Aslında, bir öz farkındalık günlüğü yazmak için belirlenmiş kurallar yoktur. Bazı önerilerde bulunabiliriz, ancak en uygun olduğunu düşündüğünüzü eklemekte veya silmekte özgürsünüz. Bununla birlikte, günlüğünüzün ilk satırlarını her günün başında yazmanız tavsiye edilir. Belki kahvaltıdan sonra ya da işe giderken. Nasıl hissettiğinizi, önümüzdeki günden ne beklediğinizi ve sizi neyin endişelendirdiğini veya motive ettiğini yazmalısınız. Daha önce de belirttiğimiz gibi, yazarken çok düzenli veya titiz olmaya çalışmayın. Bağlantı olmadan bir konudan diğerine geçmeniz gerçekten önemli değil. Bazı fikirleri yarım bırakmanız veya yazım hataları yapmanız da önemli değil. Aslında her şey olur.
Bu egzersiz için yaklaşık beş veya on dakika gibi bir zaman sınırı belirlemelisiniz. Yazmayı oldukça zor buluyorsanız, zamanınızı daha da sınırlayın, çünkü bu, yazmadan önce fazla düşünmemenize yardımcı olacaktır. Gün içinde sizi cesaretlendiren veya endişelendiren bir şey varsa, günlüğünüze dönüp biraz daha yazmaktan çekinmeyin.
İkinci Kısım
Her gece, sabah yaptığınıza benzer bir egzersiz yapmalısınız. Ancak bu sefer gün içinde olanları gözden geçirmeye ve değerlendirmeye odaklanın. Gününüzün en önemli olayı neydi? Nasıl hissettin? En büyük başarınız neydi? Neyi başaramadın? Ne için endişelendin? Günün olaylarından sonra kendin hakkında ne düşünüyorsun? Bu yansımanın sonunda, minnettar olduğunuz şeyler hakkında yazmak için küçük bir yer ayırın. Aslında, öz farkındalık günlüğünüze bir şükran bölümü eklemek iyi bir fikirdir. Aynı şekilde kendiniz hakkında öğrendiklerinizi tek bir cümlede özetlemeye çalışmanızı öneririz. Mümkünse, bundan hayatınız için bir özdeyiş geliştirmelisiniz.

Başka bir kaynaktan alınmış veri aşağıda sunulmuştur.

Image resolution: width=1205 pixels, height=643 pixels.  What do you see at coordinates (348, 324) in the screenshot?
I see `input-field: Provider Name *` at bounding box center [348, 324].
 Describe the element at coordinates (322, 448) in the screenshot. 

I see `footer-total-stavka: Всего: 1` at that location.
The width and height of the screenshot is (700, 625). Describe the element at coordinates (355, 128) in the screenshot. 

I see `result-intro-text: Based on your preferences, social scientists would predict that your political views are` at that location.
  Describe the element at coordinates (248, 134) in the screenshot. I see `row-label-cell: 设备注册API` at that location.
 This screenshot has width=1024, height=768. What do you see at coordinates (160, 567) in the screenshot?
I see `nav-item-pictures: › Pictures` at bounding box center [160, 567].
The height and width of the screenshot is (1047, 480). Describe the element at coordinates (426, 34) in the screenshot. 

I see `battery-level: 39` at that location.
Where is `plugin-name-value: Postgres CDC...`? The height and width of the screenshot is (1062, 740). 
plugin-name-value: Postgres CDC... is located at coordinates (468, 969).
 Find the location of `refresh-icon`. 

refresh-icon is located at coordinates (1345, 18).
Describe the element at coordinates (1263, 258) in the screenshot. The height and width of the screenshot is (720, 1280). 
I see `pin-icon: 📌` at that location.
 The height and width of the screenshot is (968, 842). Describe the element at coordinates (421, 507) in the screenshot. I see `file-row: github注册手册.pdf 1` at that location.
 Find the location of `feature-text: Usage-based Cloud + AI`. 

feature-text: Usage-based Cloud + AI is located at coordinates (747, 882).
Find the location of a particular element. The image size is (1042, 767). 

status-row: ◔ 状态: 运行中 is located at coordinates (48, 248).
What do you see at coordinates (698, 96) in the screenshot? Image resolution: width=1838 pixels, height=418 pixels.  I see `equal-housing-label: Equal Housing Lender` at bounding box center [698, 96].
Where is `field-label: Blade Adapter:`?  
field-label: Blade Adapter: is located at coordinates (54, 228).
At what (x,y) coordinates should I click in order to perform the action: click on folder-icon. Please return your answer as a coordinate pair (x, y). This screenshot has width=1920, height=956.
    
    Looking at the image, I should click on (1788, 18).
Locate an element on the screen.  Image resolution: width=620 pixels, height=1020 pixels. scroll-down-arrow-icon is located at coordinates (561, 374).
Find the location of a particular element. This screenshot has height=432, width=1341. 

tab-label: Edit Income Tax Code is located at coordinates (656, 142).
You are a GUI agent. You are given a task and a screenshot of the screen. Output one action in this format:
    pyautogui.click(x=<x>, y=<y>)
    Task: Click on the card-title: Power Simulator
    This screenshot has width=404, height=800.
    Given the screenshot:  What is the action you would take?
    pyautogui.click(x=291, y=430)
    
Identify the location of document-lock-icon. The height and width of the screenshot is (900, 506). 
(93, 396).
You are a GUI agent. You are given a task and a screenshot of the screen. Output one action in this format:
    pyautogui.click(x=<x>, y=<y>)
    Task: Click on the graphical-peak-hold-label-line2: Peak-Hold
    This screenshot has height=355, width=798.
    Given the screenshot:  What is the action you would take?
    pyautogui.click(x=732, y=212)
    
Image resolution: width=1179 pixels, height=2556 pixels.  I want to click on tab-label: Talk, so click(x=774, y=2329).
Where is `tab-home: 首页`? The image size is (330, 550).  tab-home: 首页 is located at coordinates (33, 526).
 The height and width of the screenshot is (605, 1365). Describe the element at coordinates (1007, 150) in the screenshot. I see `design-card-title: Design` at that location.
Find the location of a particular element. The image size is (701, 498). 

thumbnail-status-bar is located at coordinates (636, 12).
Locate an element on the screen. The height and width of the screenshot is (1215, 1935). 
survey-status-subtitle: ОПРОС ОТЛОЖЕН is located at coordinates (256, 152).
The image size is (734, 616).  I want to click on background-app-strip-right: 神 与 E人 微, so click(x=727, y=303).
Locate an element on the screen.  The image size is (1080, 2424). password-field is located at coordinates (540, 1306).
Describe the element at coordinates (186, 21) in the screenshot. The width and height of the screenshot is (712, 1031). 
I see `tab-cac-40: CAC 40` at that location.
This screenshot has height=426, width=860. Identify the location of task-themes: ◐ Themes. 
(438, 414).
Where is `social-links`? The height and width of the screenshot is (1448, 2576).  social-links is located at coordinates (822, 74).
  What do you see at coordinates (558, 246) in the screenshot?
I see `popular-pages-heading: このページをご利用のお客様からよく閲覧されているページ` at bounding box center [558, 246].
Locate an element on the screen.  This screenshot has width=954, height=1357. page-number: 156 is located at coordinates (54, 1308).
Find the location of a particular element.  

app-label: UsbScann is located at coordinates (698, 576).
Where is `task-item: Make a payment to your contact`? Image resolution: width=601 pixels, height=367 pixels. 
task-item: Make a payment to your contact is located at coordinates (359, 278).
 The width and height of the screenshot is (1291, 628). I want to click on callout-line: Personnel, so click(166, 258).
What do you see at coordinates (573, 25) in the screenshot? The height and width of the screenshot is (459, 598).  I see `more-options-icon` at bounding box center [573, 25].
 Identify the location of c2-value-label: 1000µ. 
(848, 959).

Kişisel farkındalık günlüğünüz, haftanın sonunda okumayı bıraktığınızda kendi haline gelecektir. İşte o zaman, daha önce fark etmemiş olabileceğiniz yönlerinizi keşfetmeye başlayacaksınız. Bu, bir dereceye kadar, genel resmi daha net görmenize, güçlü ve zayıf yönlerinizi daha iyi tanımanıza ve gerekli değişiklikleri veya kararları almanıza yardımcı olacaktır.